You sang really well for feeling sick!


This one feels like longing and sadness, the production as a whole as well as your vocal delivery, which is appropriate for the challenge. And the choice of narrator is the main selling point of the song as well; it’s certainly clever! It’s reminiscent of Spintunes 17 Round 2, What Were They Thinking actually. A good go-to prompt: tell the perspective of the minor character. 


All that said though, it probably fits that prior prompt more than this one. The want and narrative are pretty unclear. Does the cat want to live? Simply the chance to check? We don’t hear anything about the life he would live if he does get this want, and something in that direction would help spell out the wish a bit more, right. 


The chorus is a real high point of this song though. There are some melody surprises in it, it doesn’t perfectly resolve, and it works above and beyond the story as a concise expression fo existential frustration. Good for a chorus no matter the prompt! 

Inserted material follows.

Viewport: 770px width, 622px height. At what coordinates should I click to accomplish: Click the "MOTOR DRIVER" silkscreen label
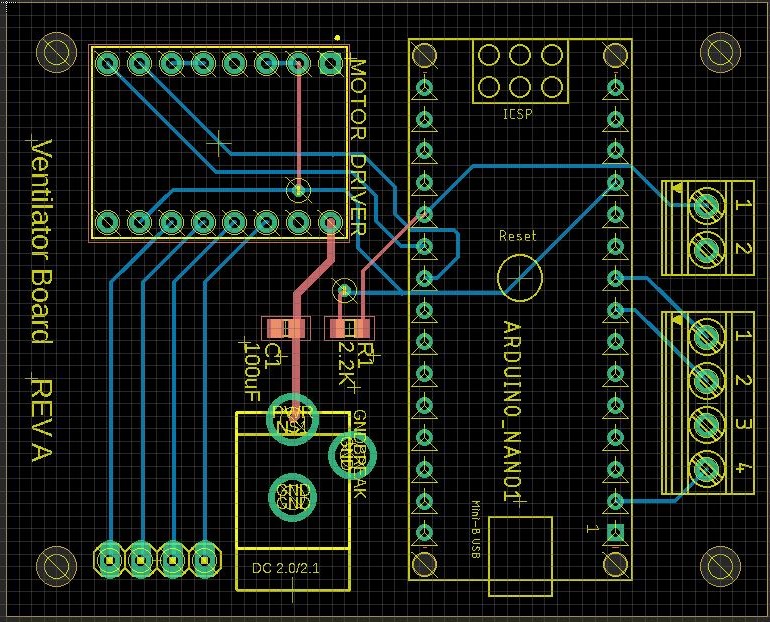(x=359, y=145)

I have you at number 10, right in the neighborhood of a few other songs where the recording is super but I couldn’t piece together the narrative being begun. 


Third Cat – Techno Man


This one has a real nice interplay between those synth arpeggios and the guitar stabs. Honestly nice synths and guitar work overall. I like the timbre of your voice too, it sits well in the mix. I wanted slightly more expressive, desiring/longing singing, I think. Right now he sounds like he’s already a pretty robotic man even before the transformation in the chorus. 


That “I will become Techno Man, Techno Man” melody is pretty, calming, and memorable though. And hell yes after repeat listens I was singing along with the right voice imitation to that second Techno Man. It’s fun and catchy… but does it communicate longing? I think maybe he gets his want in the middle of the song? It’s all super creative but it’s not fitting the prompt. You almost tell the whole story, it seems like. 


I have you at number 12, so very near the bottom. And honestly this one especially brings home the terror of Spintunes round 3 because there’s so much in this recording to love. If there were 50 songs in the round I think you’d still be at 12. It’s furious competition at this stage and I admit I’m being pretty strict about this “I want” thing being realized in the lyrics.